A question often asked is this: Is it not a fact that research is so improving the types of machines in design and devices and so forth, that the factor of safety is greatly increased? Many people think, and perhaps naturally, that it is possible to eliminate all causes of accidents in a service of this kind. The answer to the question is undoubtedly this" that it is true that research is improving design and is improving devices that make for safety, but there is another element, and that is that the progress of science is constantly designing improvements in engines, improvements in material, that machines become more powerful and travel at a much greater speed, and so just as you may hope that you are lessening the risk of accidents in one direction you are tending, at any rate, temporarily, to increase it in another. And for this reason. In the air man is still constantly increasing his knowledge. A great deal of knowledge is necessarily scientific knowledge, but a great deal of it is empirical, and can only be obtained by the pilot who flies his machine at greater heights and at greater speeds.

Fast air travelling is not wholly dissimilar in one respect from fast motor travelling. The faster you drive in a motor car, when you get up to high speeds, the greater the risk, for this reason—that if you have suddenly to make up your mind that a certain thing is necessary to he done, you have less time in which to make up your mind than when you are travelling slowly. It is exactly the same in the air, only multiplied by that difference in the speed of air traffic over ground traffic, always remembering that the slightest error of judgment which on land may mean just catching the hub of your wheel against someone else's and possibly your escape with a lucky skid, in the air would probably mean disaster. It is not a fact, speaking of the newer designs, that the older designs are more prone to disaster. I have found no proof of that. But what is the fact, and what we all know is the fact, is that the main cause of accidents, in by far the majority of cases, is traceable to the personal equation. I will explain what I mean.

What type of man makes a great airman? When I speak of a great airman speak of the military airman. I shall have a word or two to say by and by on the subject that my hon. and gallant Friend treated with such exhaustive knowledge. You do not want the phlegmatic type or the type that invariably puts "safety first" as its motto. The type that makes the flying pilot is the adventurous type, the quick-brained man, the man with great reserve of high nervous power. We all know that type in private life. We know the type which, when driving a car at considerable speed, will make a swerve on a greasy road to avoid a dog, knowing perfectly well what the risk is. The phlegmatic goes over the dog and the nervous type does not. That is the type of which the Air Force is composed.

Remember this; remember the elation of spirit in a young man of that temperament, just having learned the mastery of that marvellous and delicate instrument, the aeroplane, when he rushes up in a moment of time into a rarefied atmosphere and feels that there is nothing he cannot do with his machine. You may say, and it often has been said, "Restrict them and pull them up every time they do anything risky, and keep watching them." I doubt if that would have any effect on the type I have in mind. If it did, it could only make them less fit for the work for which they have been trained.

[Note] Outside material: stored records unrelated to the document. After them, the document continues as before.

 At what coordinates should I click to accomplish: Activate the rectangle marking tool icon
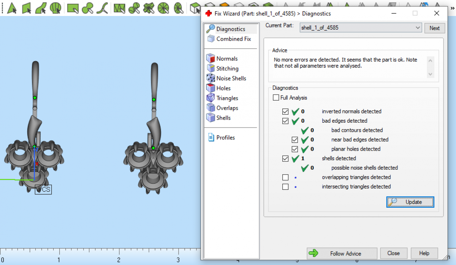[x=73, y=8]
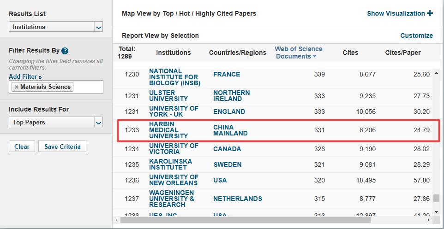444x229 pixels.
Task: Click the horizontal scrollbar left arrow
Action: [117, 220]
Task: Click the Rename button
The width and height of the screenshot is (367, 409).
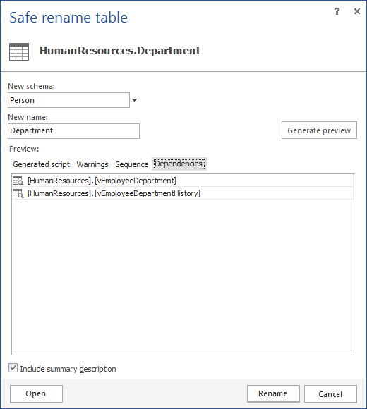Action: [x=273, y=393]
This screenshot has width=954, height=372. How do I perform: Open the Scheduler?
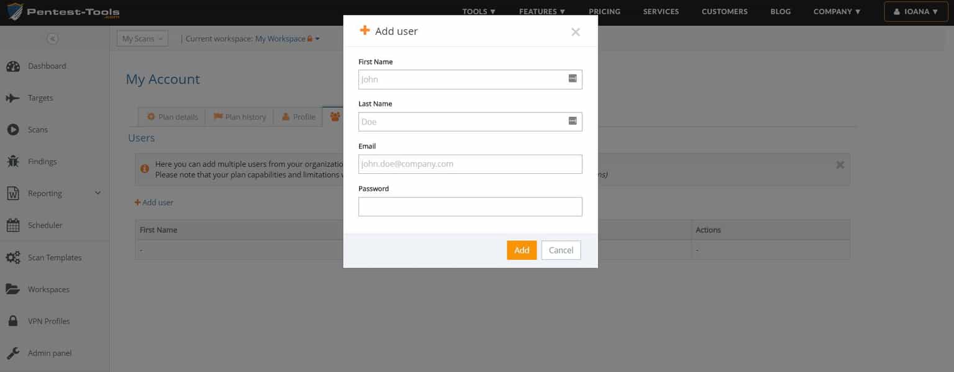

Here I would say a word about the difference between training for civil aviation and, training for military aviation. Every word that my hon. and gallant Friend said is true about the civil aviator starting from a fixed point and flying to a fixed point, with intimate knowledge of every yard of the course and the necessity of maintaining the rule of "safety first" A man who has to fight has to be trained to get off any ground, to come down on any ground, and to be always flying over fresh country. His work in war is always over fresh country, and also, as was put by my right hon. Friend opposite, who was Secretary of State for Air, he has to be up to every form of manœuvring and stunt in the air. Stunts are not made in the air because they are stunts. They are made because they are very often the only way in which the pilot can escape from the enemy when he meets hostile aircraft, and very often the only way in which ultimately he may hope to dominate the enemy. That is the work for which the man has been trained, and in the course of that he has to undergo a training of such a character that risks in it are unavoidable, even when the utmost amount of care is taken.

There is another thing which I saw at the aerodrome when I went. The pilots in this Service do not only go off the ground singly; they have to go off in groups. They have to go off as many as a dozen together, wing-tip to wing-tip, a proceeding which has in it elements of danger, unless the utmost care is shown and the utmost proficiency has been secured. That is necessary, because in going up to fight hostile aircraft it is essential that numbers of machines should be together and keep together from the start. Those conditions cannot apply to civil aviation; they do apply and must apply to the Air Force. There are no signs so far as I have been able to discover—I have examined a great many officers on this subjet—there are no signs, and I say that deliberately, of inefficient training in the Air Force. I think that the training, judging by the results, could not be better, and I think that the spirit of the Air Force is one of the marvels of our time. There is no finer spirit in any service in the world than there is in our Air Force.

There is one general criticism which has often been made arid for which I think there is some justification. I spoke a few minutes ago about the efforts at economy which have been made in all the Services, and I think tribute has been paid to the Secretary of State from all parts of the House, even on the other side. If you admit there must be an Air Force, no one would deny that the Air Force is managed economically. But it has been asked, has the staff of the flying units been reduced to somewhere near danger point; has it been cut down too far? I think it has. But let me immediately put this in: It has not affected accidents, and for this reason. If the ground staff be so slightly below numbers that it is impossible to give the supervision to all the machines that is required before they go up in the air, what happens is that flying is curtailed. It does not mean that any machine goes up in the air before it has passed all its necessary tests and has been thoroughly overhauled.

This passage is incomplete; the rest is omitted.